* BEGIN EXTRACTED DATA *

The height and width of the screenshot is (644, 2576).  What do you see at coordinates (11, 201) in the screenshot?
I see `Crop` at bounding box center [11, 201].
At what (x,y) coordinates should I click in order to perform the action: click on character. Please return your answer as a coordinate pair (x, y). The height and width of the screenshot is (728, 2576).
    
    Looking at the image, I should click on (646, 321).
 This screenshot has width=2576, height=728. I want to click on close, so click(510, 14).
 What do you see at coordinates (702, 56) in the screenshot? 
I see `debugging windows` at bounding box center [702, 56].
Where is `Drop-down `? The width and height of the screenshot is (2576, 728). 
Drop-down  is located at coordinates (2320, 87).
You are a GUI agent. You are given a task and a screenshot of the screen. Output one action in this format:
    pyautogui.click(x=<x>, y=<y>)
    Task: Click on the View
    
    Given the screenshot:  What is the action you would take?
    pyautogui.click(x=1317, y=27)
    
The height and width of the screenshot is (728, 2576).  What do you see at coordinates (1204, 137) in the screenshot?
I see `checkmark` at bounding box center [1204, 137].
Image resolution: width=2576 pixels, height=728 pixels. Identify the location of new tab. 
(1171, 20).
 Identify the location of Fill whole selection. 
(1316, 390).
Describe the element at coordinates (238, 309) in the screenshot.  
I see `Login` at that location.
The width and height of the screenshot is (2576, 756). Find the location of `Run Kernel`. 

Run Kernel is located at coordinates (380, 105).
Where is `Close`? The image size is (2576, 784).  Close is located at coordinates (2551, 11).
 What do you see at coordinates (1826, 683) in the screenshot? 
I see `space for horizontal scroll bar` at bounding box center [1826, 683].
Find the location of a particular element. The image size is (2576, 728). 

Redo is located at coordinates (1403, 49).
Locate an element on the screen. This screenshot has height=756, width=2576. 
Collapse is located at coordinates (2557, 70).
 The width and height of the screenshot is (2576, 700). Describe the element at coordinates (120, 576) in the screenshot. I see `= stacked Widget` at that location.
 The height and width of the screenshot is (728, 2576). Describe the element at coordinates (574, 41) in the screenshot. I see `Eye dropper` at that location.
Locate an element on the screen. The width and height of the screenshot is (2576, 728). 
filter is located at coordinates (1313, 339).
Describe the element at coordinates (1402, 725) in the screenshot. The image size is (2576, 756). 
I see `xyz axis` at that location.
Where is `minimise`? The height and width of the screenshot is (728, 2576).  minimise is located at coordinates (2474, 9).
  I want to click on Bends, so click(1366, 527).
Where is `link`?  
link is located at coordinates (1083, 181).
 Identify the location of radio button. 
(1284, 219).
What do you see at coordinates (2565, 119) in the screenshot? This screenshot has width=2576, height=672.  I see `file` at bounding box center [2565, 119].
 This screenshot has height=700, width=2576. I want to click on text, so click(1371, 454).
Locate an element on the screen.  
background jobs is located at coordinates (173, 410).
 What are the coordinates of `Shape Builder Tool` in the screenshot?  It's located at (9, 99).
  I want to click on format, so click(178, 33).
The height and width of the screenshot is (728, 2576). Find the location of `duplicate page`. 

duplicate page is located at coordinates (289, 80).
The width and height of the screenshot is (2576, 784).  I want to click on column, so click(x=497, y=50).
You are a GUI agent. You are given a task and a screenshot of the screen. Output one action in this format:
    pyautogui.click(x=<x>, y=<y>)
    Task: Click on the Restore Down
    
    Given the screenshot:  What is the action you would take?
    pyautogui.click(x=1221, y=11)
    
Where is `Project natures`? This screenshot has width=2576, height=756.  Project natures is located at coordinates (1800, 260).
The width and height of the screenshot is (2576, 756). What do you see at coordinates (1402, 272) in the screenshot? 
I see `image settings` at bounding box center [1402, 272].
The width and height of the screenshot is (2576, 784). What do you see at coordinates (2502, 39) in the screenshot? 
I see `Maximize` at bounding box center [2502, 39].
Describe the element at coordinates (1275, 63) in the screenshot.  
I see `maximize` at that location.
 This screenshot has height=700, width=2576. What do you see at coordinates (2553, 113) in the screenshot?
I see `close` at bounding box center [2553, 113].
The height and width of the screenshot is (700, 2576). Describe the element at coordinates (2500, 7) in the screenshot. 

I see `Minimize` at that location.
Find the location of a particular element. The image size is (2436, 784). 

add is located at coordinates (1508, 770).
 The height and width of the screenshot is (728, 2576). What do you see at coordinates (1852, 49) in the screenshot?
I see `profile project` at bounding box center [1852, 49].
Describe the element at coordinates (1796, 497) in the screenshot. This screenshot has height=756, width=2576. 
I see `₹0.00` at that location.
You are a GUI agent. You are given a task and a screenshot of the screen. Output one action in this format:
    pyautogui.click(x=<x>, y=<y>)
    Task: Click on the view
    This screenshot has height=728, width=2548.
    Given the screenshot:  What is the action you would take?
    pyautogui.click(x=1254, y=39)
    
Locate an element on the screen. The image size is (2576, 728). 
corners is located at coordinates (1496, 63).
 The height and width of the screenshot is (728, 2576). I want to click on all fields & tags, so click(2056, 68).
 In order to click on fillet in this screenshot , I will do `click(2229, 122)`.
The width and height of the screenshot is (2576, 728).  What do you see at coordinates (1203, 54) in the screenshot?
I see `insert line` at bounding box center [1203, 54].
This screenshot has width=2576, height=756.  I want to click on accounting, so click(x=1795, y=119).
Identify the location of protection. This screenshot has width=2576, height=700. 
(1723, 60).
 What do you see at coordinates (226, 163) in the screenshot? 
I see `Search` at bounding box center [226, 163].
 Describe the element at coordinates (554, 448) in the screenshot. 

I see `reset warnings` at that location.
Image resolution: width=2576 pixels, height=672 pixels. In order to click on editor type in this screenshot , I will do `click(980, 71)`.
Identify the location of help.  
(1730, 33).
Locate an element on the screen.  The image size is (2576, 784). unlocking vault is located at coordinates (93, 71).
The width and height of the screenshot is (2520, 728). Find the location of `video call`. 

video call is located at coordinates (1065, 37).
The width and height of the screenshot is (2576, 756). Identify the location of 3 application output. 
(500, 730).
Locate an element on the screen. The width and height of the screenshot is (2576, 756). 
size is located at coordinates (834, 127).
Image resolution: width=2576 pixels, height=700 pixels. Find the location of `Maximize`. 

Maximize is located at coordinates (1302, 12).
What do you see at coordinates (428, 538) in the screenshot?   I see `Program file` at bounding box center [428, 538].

* END EXTRACTED DATA *

* SHORT TASK
Copy out every one of the items above word for word.

* WRITTEN RESPONSE
The height and width of the screenshot is (644, 2576).  What do you see at coordinates (11, 201) in the screenshot?
I see `Crop` at bounding box center [11, 201].
At what (x,y) coordinates should I click in order to perform the action: click on character. Please return your answer as a coordinate pair (x, y). The height and width of the screenshot is (728, 2576).
    
    Looking at the image, I should click on (646, 321).
 This screenshot has width=2576, height=728. I want to click on close, so click(510, 14).
 What do you see at coordinates (702, 56) in the screenshot? 
I see `debugging windows` at bounding box center [702, 56].
Where is `Drop-down `? The width and height of the screenshot is (2576, 728). 
Drop-down  is located at coordinates (2320, 87).
You are a GUI agent. You are given a task and a screenshot of the screen. Output one action in this format:
    pyautogui.click(x=<x>, y=<y>)
    Task: Click on the View
    
    Given the screenshot:  What is the action you would take?
    pyautogui.click(x=1317, y=27)
    
The height and width of the screenshot is (728, 2576).  What do you see at coordinates (1204, 137) in the screenshot?
I see `checkmark` at bounding box center [1204, 137].
Image resolution: width=2576 pixels, height=728 pixels. Identify the location of new tab. 
(1171, 20).
 Identify the location of Fill whole selection. 
(1316, 390).
Describe the element at coordinates (238, 309) in the screenshot.  
I see `Login` at that location.
The width and height of the screenshot is (2576, 756). Find the location of `Run Kernel`. 

Run Kernel is located at coordinates (380, 105).
Where is `Close`? The image size is (2576, 784).  Close is located at coordinates (2551, 11).
 What do you see at coordinates (1826, 683) in the screenshot? 
I see `space for horizontal scroll bar` at bounding box center [1826, 683].
Find the location of a particular element. The image size is (2576, 728). 

Redo is located at coordinates (1403, 49).
Locate an element on the screen. This screenshot has height=756, width=2576. 
Collapse is located at coordinates (2557, 70).
 The width and height of the screenshot is (2576, 700). Describe the element at coordinates (120, 576) in the screenshot. I see `= stacked Widget` at that location.
 The height and width of the screenshot is (728, 2576). Describe the element at coordinates (574, 41) in the screenshot. I see `Eye dropper` at that location.
Locate an element on the screen. The width and height of the screenshot is (2576, 728). 
filter is located at coordinates (1313, 339).
Describe the element at coordinates (1402, 725) in the screenshot. The image size is (2576, 756). 
I see `xyz axis` at that location.
Where is `minimise`? The height and width of the screenshot is (728, 2576).  minimise is located at coordinates (2474, 9).
  I want to click on Bends, so click(1366, 527).
Where is `link`?  
link is located at coordinates (1083, 181).
 Identify the location of radio button. 
(1284, 219).
What do you see at coordinates (2565, 119) in the screenshot? This screenshot has width=2576, height=672.  I see `file` at bounding box center [2565, 119].
 This screenshot has height=700, width=2576. I want to click on text, so click(1371, 454).
Locate an element on the screen.  
background jobs is located at coordinates (173, 410).
 What are the coordinates of `Shape Builder Tool` in the screenshot?  It's located at (9, 99).
  I want to click on format, so click(178, 33).
The height and width of the screenshot is (728, 2576). Find the location of `duplicate page`. 

duplicate page is located at coordinates (289, 80).
The width and height of the screenshot is (2576, 784).  I want to click on column, so click(x=497, y=50).
You are a GUI agent. You are given a task and a screenshot of the screen. Output one action in this format:
    pyautogui.click(x=<x>, y=<y>)
    Task: Click on the Restore Down
    
    Given the screenshot:  What is the action you would take?
    pyautogui.click(x=1221, y=11)
    
Where is `Project natures`? This screenshot has width=2576, height=756.  Project natures is located at coordinates (1800, 260).
The width and height of the screenshot is (2576, 756). What do you see at coordinates (1402, 272) in the screenshot? 
I see `image settings` at bounding box center [1402, 272].
The width and height of the screenshot is (2576, 784). What do you see at coordinates (2502, 39) in the screenshot? 
I see `Maximize` at bounding box center [2502, 39].
Describe the element at coordinates (1275, 63) in the screenshot.  
I see `maximize` at that location.
 This screenshot has height=700, width=2576. What do you see at coordinates (2553, 113) in the screenshot?
I see `close` at bounding box center [2553, 113].
The height and width of the screenshot is (700, 2576). Describe the element at coordinates (2500, 7) in the screenshot. 

I see `Minimize` at that location.
Find the location of a particular element. The image size is (2436, 784). 

add is located at coordinates (1508, 770).
 The height and width of the screenshot is (728, 2576). What do you see at coordinates (1852, 49) in the screenshot?
I see `profile project` at bounding box center [1852, 49].
Describe the element at coordinates (1796, 497) in the screenshot. This screenshot has height=756, width=2576. 
I see `₹0.00` at that location.
You are a GUI agent. You are given a task and a screenshot of the screen. Output one action in this format:
    pyautogui.click(x=<x>, y=<y>)
    Task: Click on the view
    This screenshot has height=728, width=2548.
    Given the screenshot:  What is the action you would take?
    pyautogui.click(x=1254, y=39)
    
Locate an element on the screen. The image size is (2576, 728). 
corners is located at coordinates (1496, 63).
 The height and width of the screenshot is (728, 2576). I want to click on all fields & tags, so click(2056, 68).
 In order to click on fillet in this screenshot , I will do `click(2229, 122)`.
The width and height of the screenshot is (2576, 728).  What do you see at coordinates (1203, 54) in the screenshot?
I see `insert line` at bounding box center [1203, 54].
This screenshot has width=2576, height=756.  I want to click on accounting, so click(x=1795, y=119).
Identify the location of protection. This screenshot has width=2576, height=700. 
(1723, 60).
 What do you see at coordinates (226, 163) in the screenshot? 
I see `Search` at bounding box center [226, 163].
 Describe the element at coordinates (554, 448) in the screenshot. 

I see `reset warnings` at that location.
Image resolution: width=2576 pixels, height=672 pixels. In order to click on editor type in this screenshot , I will do `click(980, 71)`.
Identify the location of help.  
(1730, 33).
Locate an element on the screen.  The image size is (2576, 784). unlocking vault is located at coordinates (93, 71).
The width and height of the screenshot is (2520, 728). Find the location of `video call`. 

video call is located at coordinates (1065, 37).
The width and height of the screenshot is (2576, 756). Identify the location of 3 application output. 
(500, 730).
Locate an element on the screen. The width and height of the screenshot is (2576, 756). 
size is located at coordinates (834, 127).
Image resolution: width=2576 pixels, height=700 pixels. Find the location of `Maximize`. 

Maximize is located at coordinates (1302, 12).
What do you see at coordinates (428, 538) in the screenshot?   I see `Program file` at bounding box center [428, 538].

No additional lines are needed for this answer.